The "Wright Model" for Describing Incremental Architecture

One of the most common questions in teaching and coaching agile processes to groups is:

“How do we design our software while delivering iterations of potentially shippable product increments?”

Scrum, an agile process that I teach about and coach organizations on implementation of, asks that each Sprint, analogous to an iteration, delivers a potentially shippable product increment. There is emphasis on potentially shippable since it is quite common to have releases that involve running multiple Sprints until there is enough value for your users. I usually describe potentially shippable product increment is that the software is of a quality that a releasable version would include. This means that each Product Backlog item that is implemented during the Sprint is tested, coded, integrated, documented, and verified. Scrum teams gain a better understanding of what deliverables are necessary to make this happen by creating a Definition of Done.

When I ask what design decisions are difficult in the Scrum process to deliver it usually revolves around high level architecture decisions or data modeling. There are other specific design areas that get brought up but lets focus on these for now. In order to help a Scrum team understand from a conceptual point of view how incremental design works across a release of their software product I use a diagram that I believe Mike Cohn created. Here is my interpretation of the diagram:

Incremental Design on New Product

This diagram attempts to describe how in new software product development efforts more emphasis in early Sprints is put into implementation of architecture elements. As the architecture is more fully defined and implemented in later Sprints emphasis is increasingly put into feature development. In the final Sprint of a release there may be little to no architecture implementation left to do. This diagram demonstrates the expectations of early release deliverables in terms of technical architecture implementation to support feature delivery. It also shows that each Sprint in the release should deliver features that a user can review.

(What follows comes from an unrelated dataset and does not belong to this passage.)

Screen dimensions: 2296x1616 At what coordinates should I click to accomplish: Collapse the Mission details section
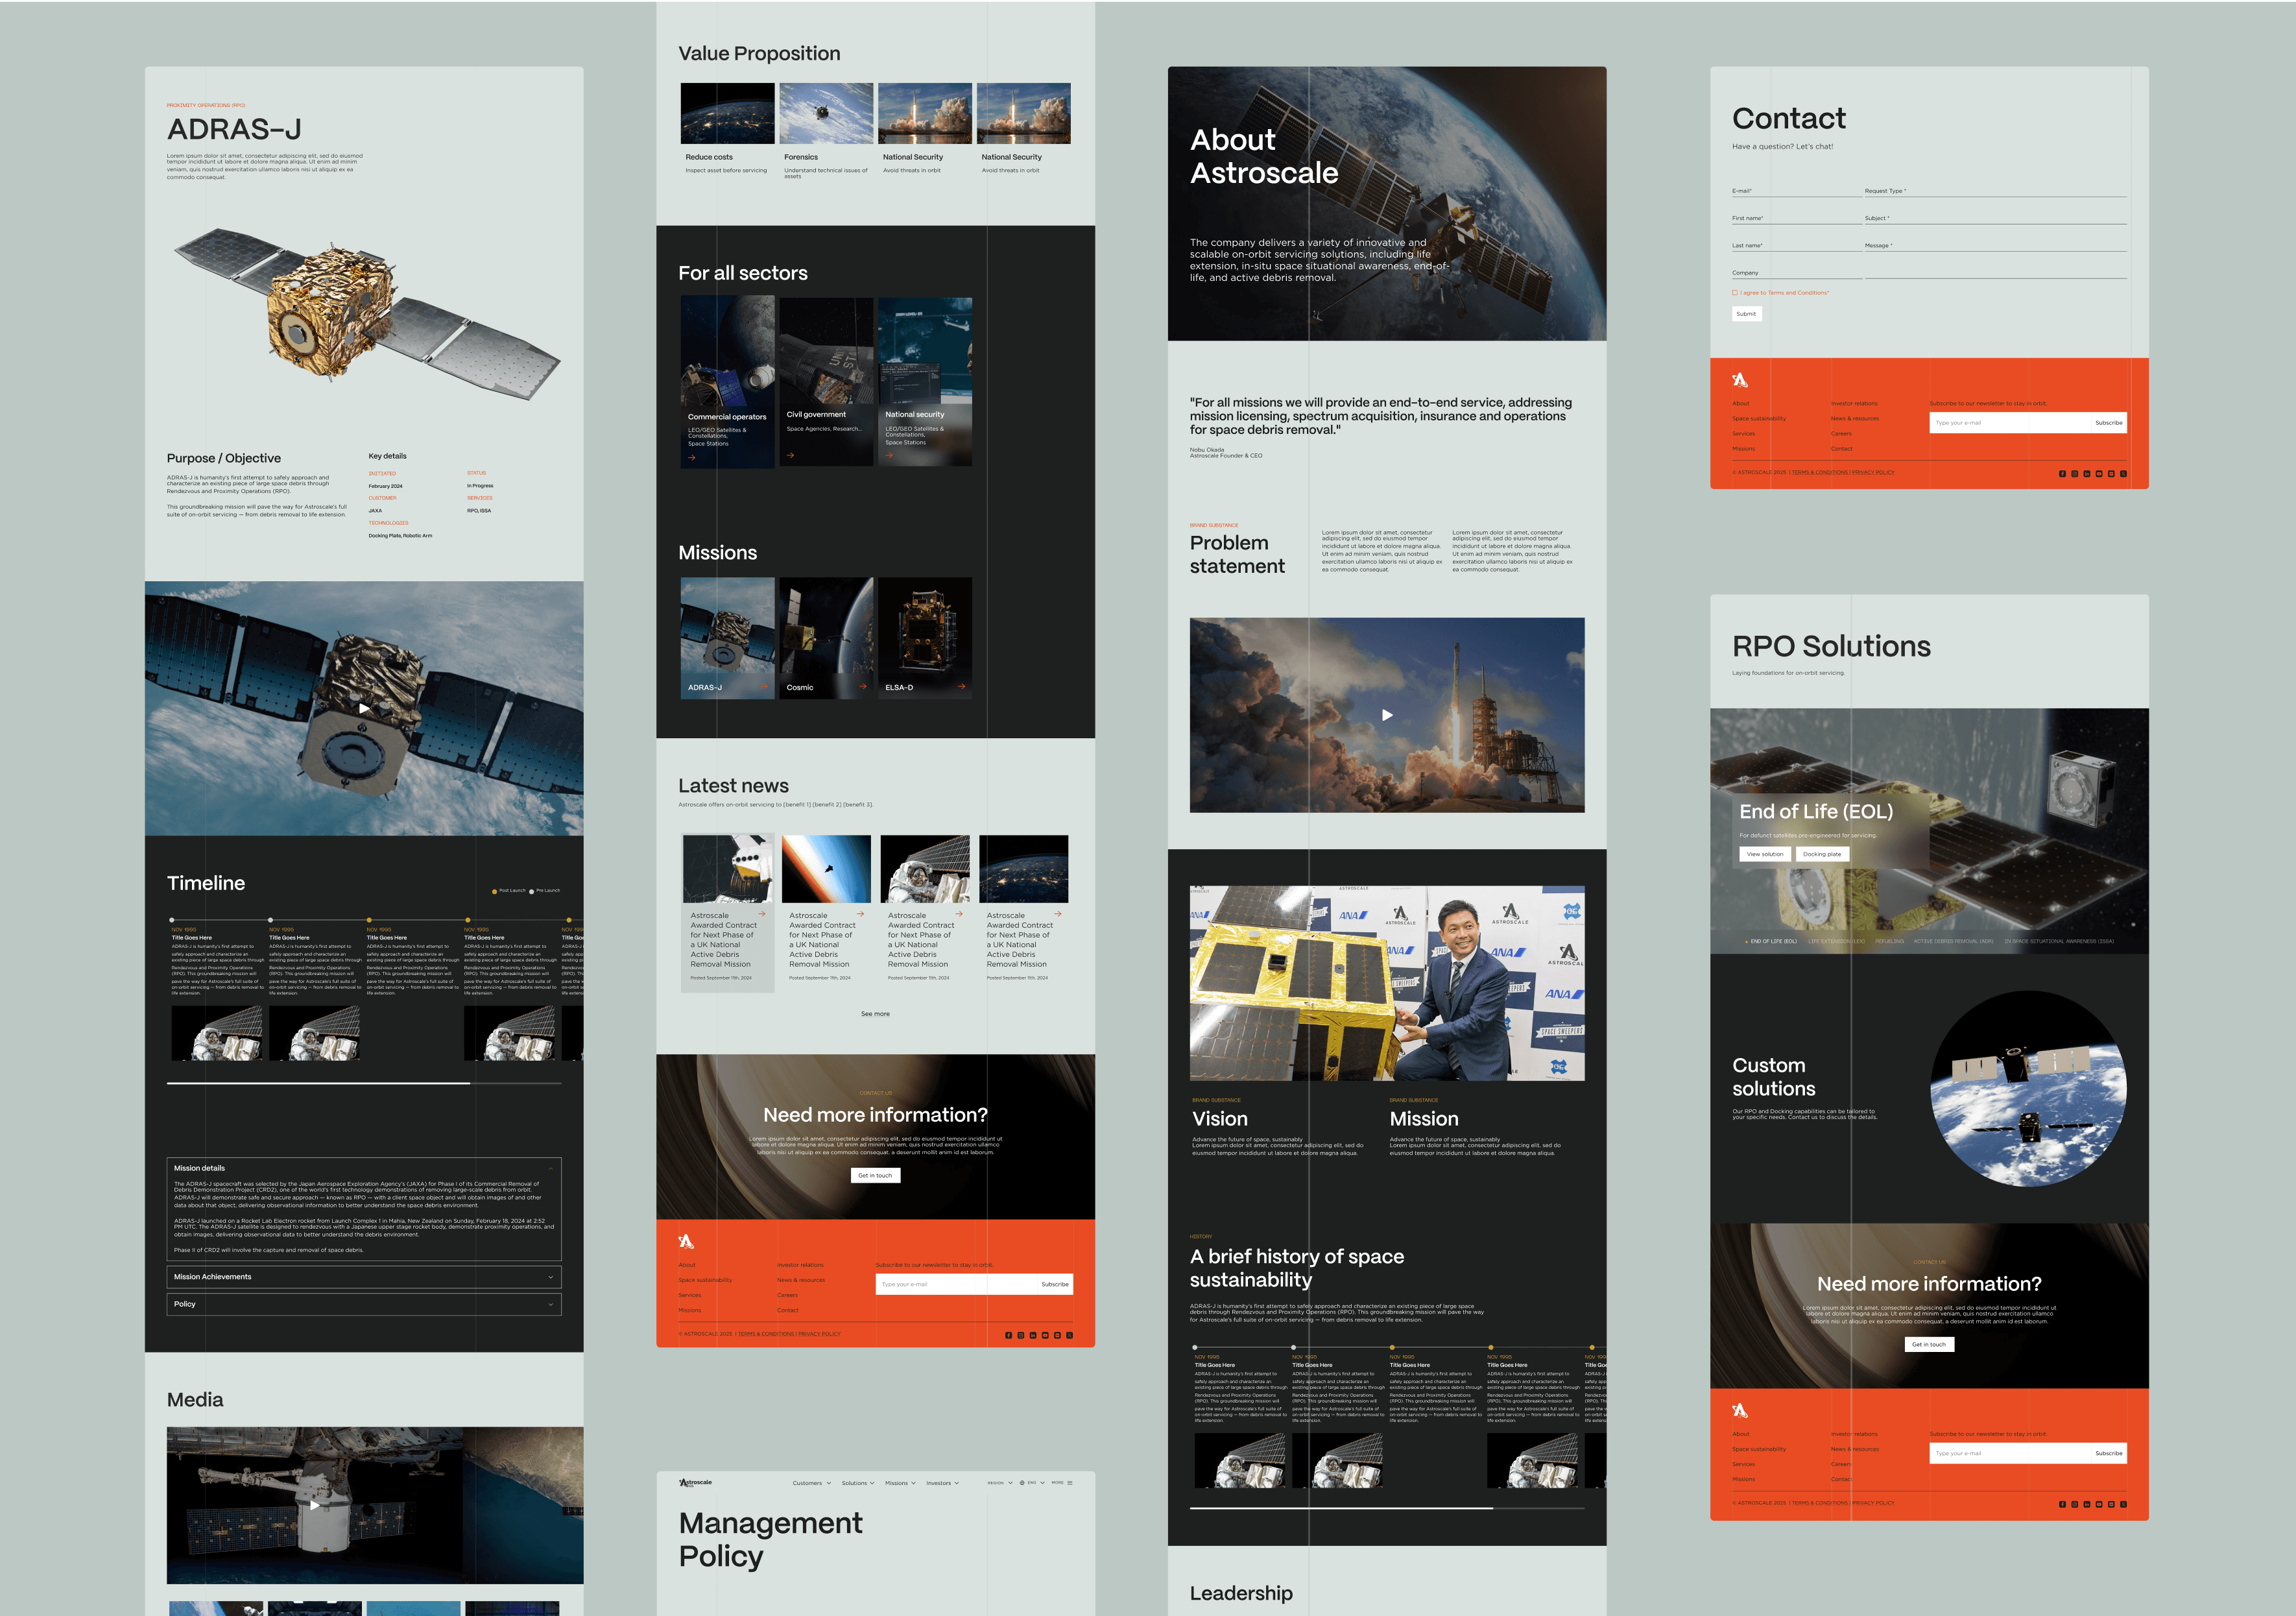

In a software product team that delivers more than one release may have less architecture emphasis in early Sprints of following releases. This is shown in a modified version of the diagram below:

Incremental Design in Following Releases of Product

After describing the above diagrams to a developer named David Wright he approached me to validate his understanding. Within 10 minutes of my description of incremental architecture he had developed a new diagram perspective which I thought was brilliant. His diagram involved two axis with the x-axis representing the surface visible to users and the y-axis representing depth of the architecture. In Sprint 1 of a multiple Sprint release a portion of both the surface and architecture depth are realized. The figure below is a visual representation of the portions implemented of a fully releasable product version. The dark blue areas of the grid show implementation of the surface and depth in Sprint 1 while the empty grid elements represent what has not been implemented yet.

Sprint 1 Depth and Surface of Releasable Product
As a release progresses the amount of surface visible features and architectural depth implemented is incrementally built upon towards a fully releasable product version. The following diagram shows the incremental architecture progress later in the release cycle.

Depth and Surface of Incremental Architecture Later in Release

The adoption of an incremental architecture approach comes with a couple of potential issues:

  • Less up front design of the overall release architecture is known at the beginning and while the depth of the architecture is still being implemented
  • New knowledge may impact existing implementation of architecture elements

In order to manage these types of issues we must implement disciplined practices to allow our architecture to accept change as we gain more knowledge. This is why the Extreme Programming practices such as Test-Driven Design (TDD), Continuous Integration (CI), Pair Programming (or continuous code review), and Refactoring have become so common on Scrum teams. TDD gives our design an executable way to prove we have not broken existing functionality at the component and functional level. This does not negate the need for exploratory testing by a person but it will keep manual testing to a manageable level. CI automatically runs builds, automated tests, and deployment of our application then provides feedback to the team about the current state of the integrated system. Pair Programming increases knowledge transfer across the team and provides coherent communication of the products domain into the tests, code, and support artifacts. And finally, refactoring is defined by the guy who wrote the book on it, Martin Fowler, as:

“a disciplined technique for restructuring an existing body of code, altering its internal structure without changing its external behavior”

Refactoring is best support by a high automated test coverage that allows a team to know when the external behavior has not been changed in response to changes deep in the architecture. Here is a visual representation of architectural elements, in red, which could be refactored in response to a new feature.

Depth and Surface of Release with Refactored Elements

Each of the refactorings may be small changes but lead to larger positive impact over the span of a release. Effective use of refactoring keeps our architecture flexible and therefore able to meet evolving business needs.

I have used David Wright’s model to describe incremental architecture to other clients in conjunction with the original diagram from Mike Cohn. It has helped provide a clearer picture of incremental design and how to incorporate it into their real world projects. With David’s permission I named it the “Wright Model” and will continue to use it in the future. Thank you, David.

Big design up front (BDUF) is based on the thought that we can lock down business requirements and design our software right the first time. The problem is that business needs change almost as soon as the requirement has been developed. Not only do they change but the functionality requested is better understood once a user touches the feature and provides their feedback. Incremental design of a system throughout a release allows us to incorporate this feedback and change our architecture to satisfy the user’s needs.